I'm writing an ETL process in redshift and I would really like for it to be more parallelizable. The process creates a bunch of temporary tables, and then merges them together into the main table, inside a transaction that looks like this:

CREATE TEMPORARY TABLE temporary_table
    (LIKE production_table);

BEGIN TRANSACTION;
LOCK TABLE production_table;

/* Dedupe and then insert */
DELETE FROM temporary_table
   USING production_table
   WHERE temporary_table.id = production_table.id
       AND temporary_table.date <= production_table.date;

INSERT INTO production_table
SELECT * FROM temporary_table;

END TRANSACTION;

I expect the LOCK TABLE production_table; query to block until any other transactions finish, but whenever I try to run this in practice, I get:

ERROR:  deadlock detected
DETAIL: Process 4868 waits for AccessExclusiveLock on relation 165643 of database 154587; blocked by process 4863.
    Process 4863 waits for AccessExclusiveLock on relation 165643 of database 154587; blocked by process 4868.
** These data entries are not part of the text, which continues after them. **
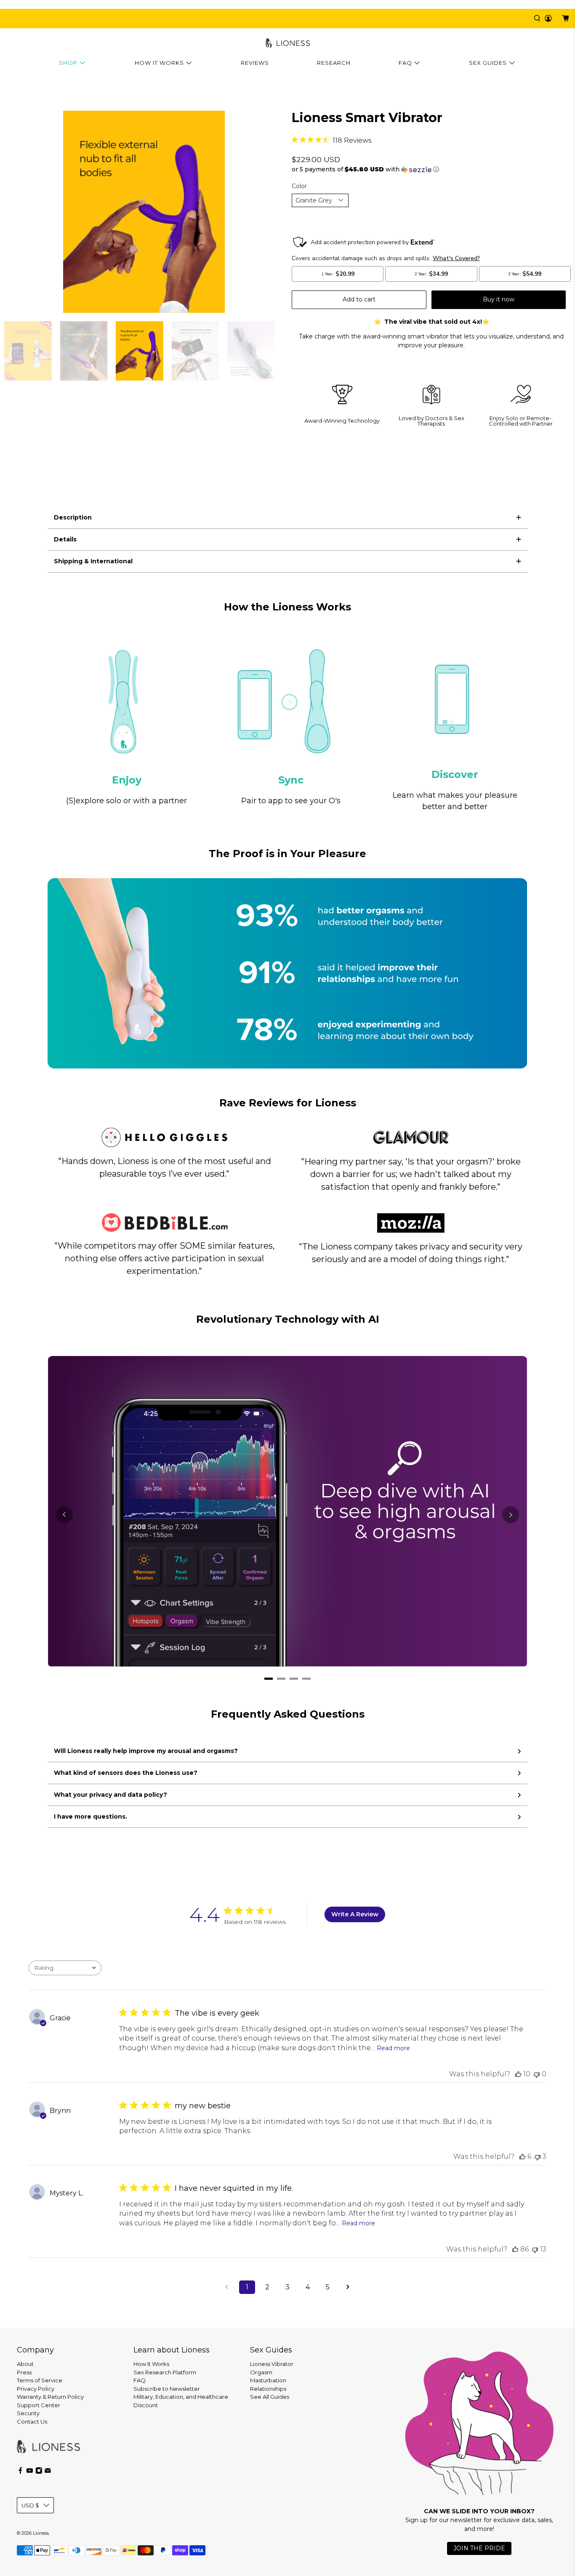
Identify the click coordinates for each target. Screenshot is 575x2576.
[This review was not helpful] (537, 2156)
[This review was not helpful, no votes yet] (537, 2074)
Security (28, 2413)
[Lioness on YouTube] (29, 2472)
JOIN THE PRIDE (479, 2548)
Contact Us (32, 2421)
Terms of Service (39, 2380)
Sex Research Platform (164, 2372)
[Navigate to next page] (348, 2287)
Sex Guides (488, 62)
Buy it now (498, 299)
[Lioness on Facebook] (20, 2472)
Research (334, 62)
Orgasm (261, 2372)
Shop (68, 62)
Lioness (41, 2533)
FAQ (405, 62)
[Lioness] (288, 42)
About (25, 2363)
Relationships (268, 2388)
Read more (393, 2048)
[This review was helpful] (518, 2074)
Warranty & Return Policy (50, 2396)
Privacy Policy (35, 2388)
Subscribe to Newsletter (166, 2388)
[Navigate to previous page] (227, 2287)
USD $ (30, 2505)
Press (24, 2372)
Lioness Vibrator (271, 2363)
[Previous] (64, 1514)
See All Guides (269, 2396)
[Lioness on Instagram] (39, 2472)
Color (299, 186)
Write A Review (354, 1914)
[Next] (510, 1514)
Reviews (255, 62)
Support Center (38, 2405)
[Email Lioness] (47, 2472)
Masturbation (268, 2380)
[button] (431, 169)
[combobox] (65, 1968)
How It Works (159, 62)
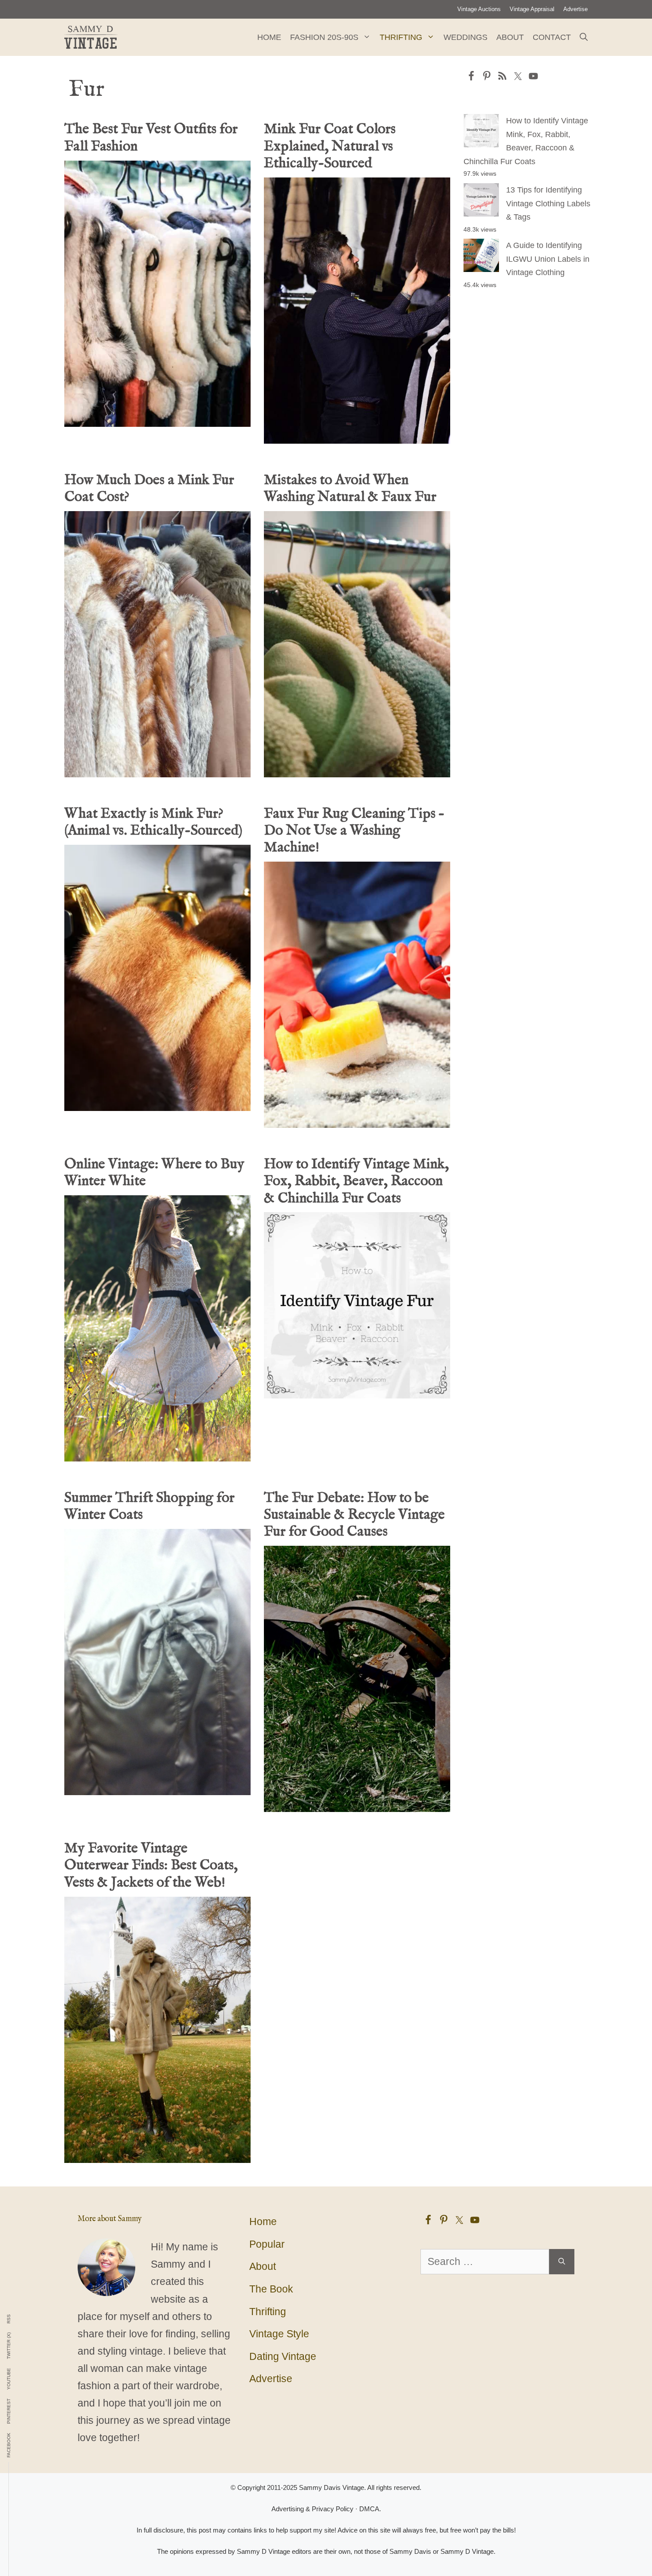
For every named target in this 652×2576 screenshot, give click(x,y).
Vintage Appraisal (532, 9)
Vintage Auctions (479, 9)
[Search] (561, 2261)
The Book (271, 2289)
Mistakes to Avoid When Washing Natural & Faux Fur (350, 488)
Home (269, 37)
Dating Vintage (282, 2356)
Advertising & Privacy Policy (312, 2509)
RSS (9, 2319)
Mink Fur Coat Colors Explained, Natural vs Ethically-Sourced (330, 146)
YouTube (9, 2379)
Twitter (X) (9, 2345)
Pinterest (9, 2411)
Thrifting (401, 37)
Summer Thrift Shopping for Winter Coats (149, 1506)
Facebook (9, 2445)
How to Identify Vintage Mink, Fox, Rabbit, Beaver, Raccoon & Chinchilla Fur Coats (356, 1181)
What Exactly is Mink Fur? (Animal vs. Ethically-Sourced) (153, 822)
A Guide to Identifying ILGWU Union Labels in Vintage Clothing (547, 259)
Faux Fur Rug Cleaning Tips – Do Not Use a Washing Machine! (354, 831)
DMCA (369, 2509)
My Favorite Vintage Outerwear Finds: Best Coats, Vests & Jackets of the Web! (151, 1865)
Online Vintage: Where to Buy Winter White (154, 1172)
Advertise (575, 9)
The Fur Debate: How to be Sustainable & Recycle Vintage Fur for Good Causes (354, 1515)
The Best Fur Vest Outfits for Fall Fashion (151, 137)
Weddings (465, 37)
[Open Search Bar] (583, 37)
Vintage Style (279, 2334)
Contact (552, 37)
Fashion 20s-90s (324, 37)
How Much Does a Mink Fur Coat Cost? (149, 488)
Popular (267, 2244)
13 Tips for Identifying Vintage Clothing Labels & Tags (548, 203)
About (510, 37)
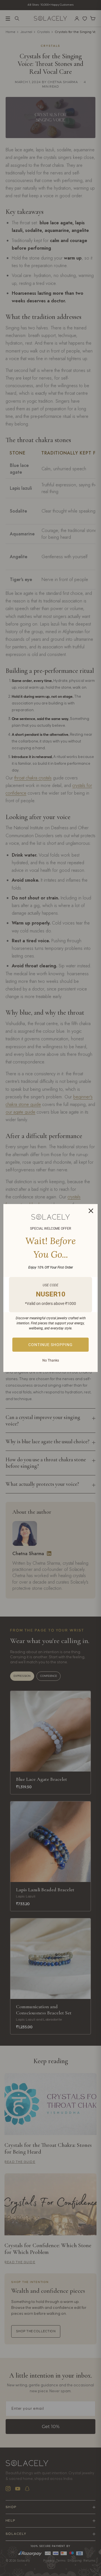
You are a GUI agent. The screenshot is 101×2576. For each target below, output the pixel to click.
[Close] (91, 1211)
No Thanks (50, 1360)
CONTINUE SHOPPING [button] (50, 1344)
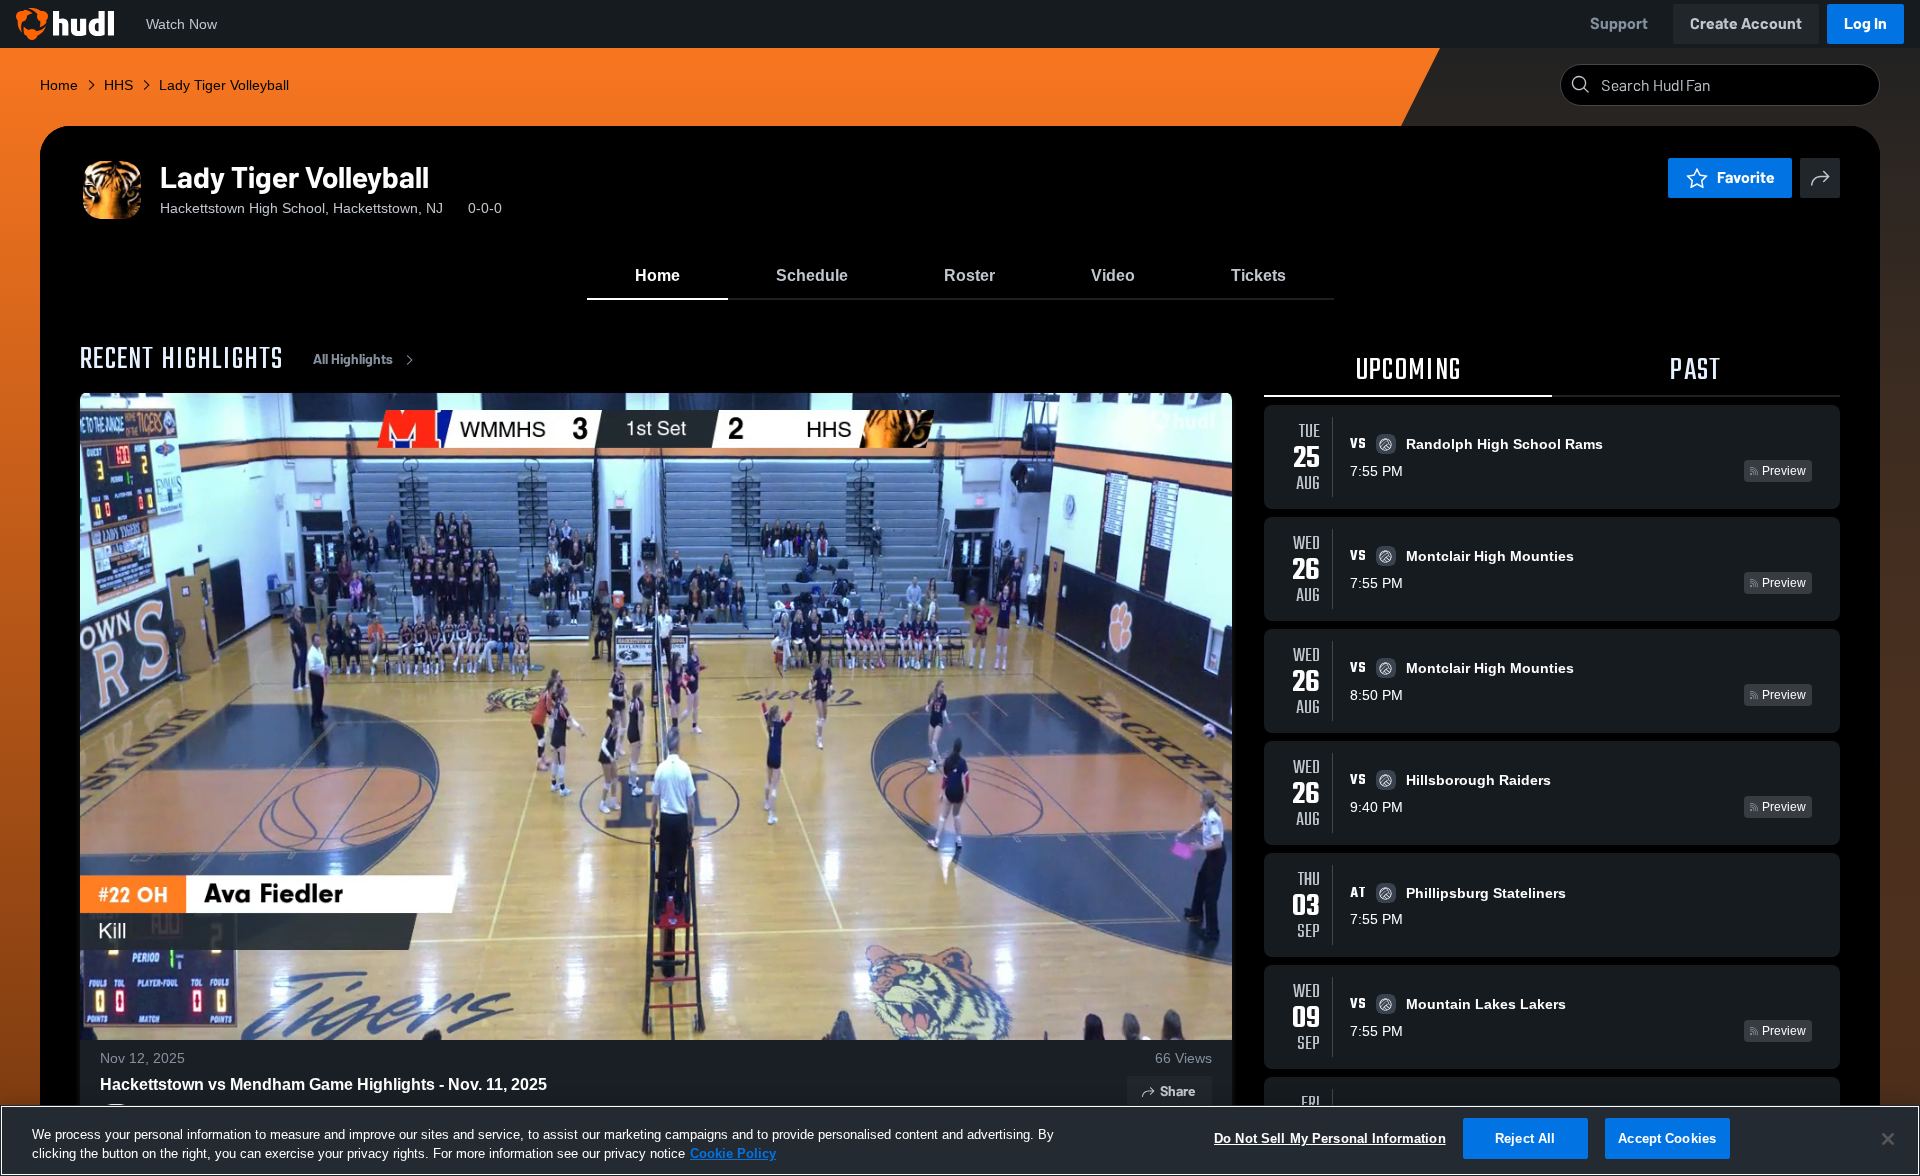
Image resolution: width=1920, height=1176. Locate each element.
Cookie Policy (733, 1154)
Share (1177, 1091)
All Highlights (353, 359)
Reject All (1525, 1138)
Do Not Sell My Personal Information (1330, 1138)
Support (1619, 23)
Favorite (1746, 177)
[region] (960, 1140)
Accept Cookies (1667, 1138)
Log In (1865, 23)
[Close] (1888, 1139)
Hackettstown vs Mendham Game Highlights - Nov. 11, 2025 (323, 1084)
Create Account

This happens between the two delete/insert statements. Why does the lock table step not prevent deadlocks? How can I structure my writes so that they block until the other transaction is finished?

1

1 Answers

2
votes

I have figured this out.

There is an implicit lock on production_table whenever you do

CREATE TEMPORARY TABLE temporary_table
    (LIKE production_table)

for the lifetime of the temporary table. I used the actual schema of the production table in the create temporary table query, and the deadlocks went away.